オンライン学習、自発的な学びに効果 高校生の国際比較

日本の高校生は、米中韓に比べて、オンライン学習の経験が最も少ないことが5月28日、国立青少年教育振興機構の調査で分かった。インターネットを活用したオンライン授業を受けた経験のある日本の高校生も、米中韓よりも著しく少なかった。一方、オンライン学習を取り入れている高校生は、自ら進んで勉強する割合が顕著に高いことも明らかになり、オンライン授業が自発的に学ぶ児童生徒の育成につながることを示す結果になった。

同調査は昨年9月から11月にかけて、日米中韓の4カ国で高校生を対象に同時に行われた。日本では17地域の高校20校で質問用紙に回答する集団質問紙法で行われ、有効回答者数2204票を得た。

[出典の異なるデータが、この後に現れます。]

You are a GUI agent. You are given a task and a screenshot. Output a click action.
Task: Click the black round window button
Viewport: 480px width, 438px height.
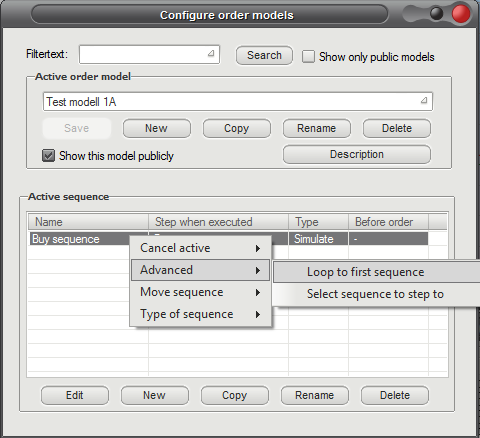[436, 14]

それによると、オンライン学習をしたことが「ある」と回答した割合は、日本が48.8%だったのに対し、韓国72.4%、米国70.8%、中国58.3%で、日本が4カ国の中で最も低かった。

オンライン学習をしたことが「ある」と回答した生徒に、オンライン学習をする時間を聞いたところ、日本の高校生は1週間に「1時間未満」と回答した割合が58.0%で、4カ国の中で最も高かった。米中韓では「3時間以上」と回答した割合がいずれも35%を超えているが、日本は12.8%と低かった。また、オンライン学習をする理由を聞いたところ、日米中韓共に「試験のため」と答えた生徒が最も多かった。

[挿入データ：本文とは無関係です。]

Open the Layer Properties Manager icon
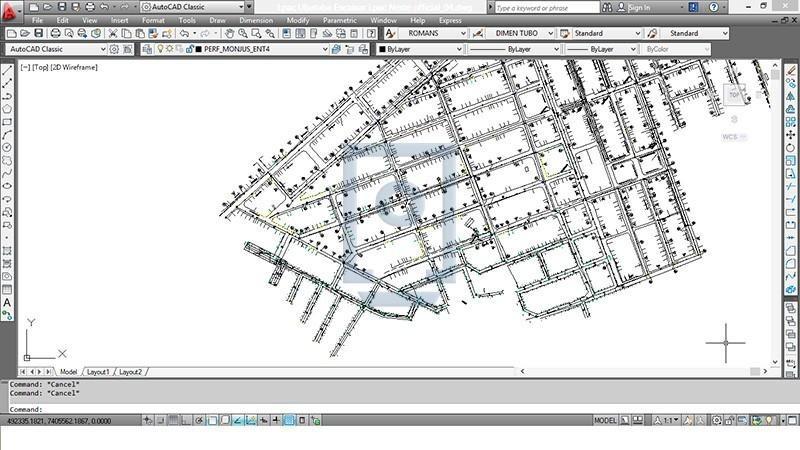 148,49
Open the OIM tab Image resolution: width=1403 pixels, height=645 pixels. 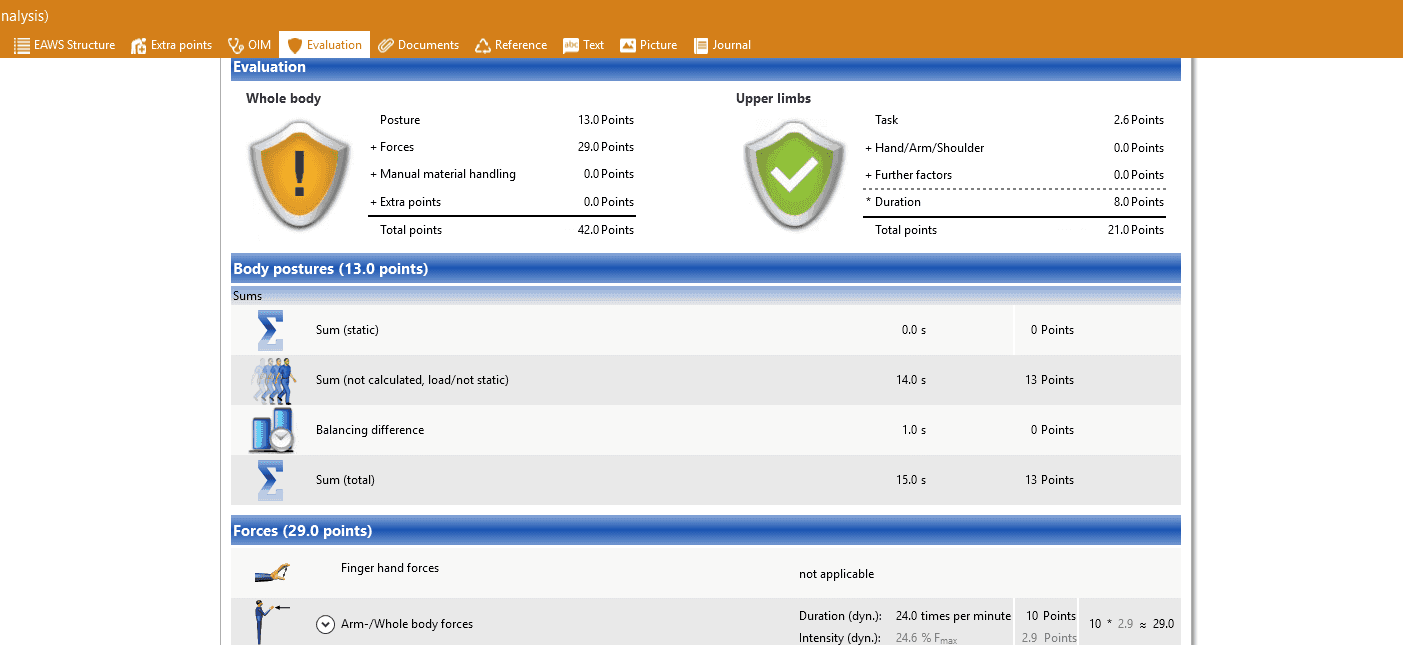click(249, 45)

次に、授業でのインターネットの活用状況について生徒に聞いたところ、「先生はインターネット上の勉強に関するさまざまな情報を紹介してくれる」「先生はインターネットを活用した授業をする」「先生はインターネットを利用する宿題を出す」といった質問に対し、「よくある」「時々ある」と回答した割合が、いずれも日本は米中韓に比べて著しく低かった。一方、「学校でインターネットを利用する学習を取り入れてほしいか」との質問には、日本の生徒の66.4%が肯定的な回答をしており、米中韓と大きな違いはなかった。

さらに、「勉強した内容を理解するために、教科書以外の本を読んだりする」「先生や友達と勉強について話し合う」「授業の内容を復習する」「自分で学習の計画や目標を立てる」など、自ら進んで学習する姿勢に関する質問をして、オンライン学習の経験との関連を調べたところ、オンライン学習の経験者は自ら進んで勉強する質問に「いつもしている」と回答した割合が日米中韓の4カ国全てで顕著に高かった。

また、日本の高校生では、オンライン学習の経験者は「いつも新しいことに挑戦している」「わからないことを考えたり、調べたりするのが好きだ」との質問に肯定的な回答をした割合が高かった。

調査終了後、日本では全ての小中学生に1人1台端末のICT環境を整備するGIGAスクール構想が動き出した。新型コロナウイルス感染症対策で同構想が前倒しされると共に、オンライン授業も全国規模で広がり始めており、学習指導要領が目指す「主体的・対話的で深い学び」にどうつながっていくか注目される。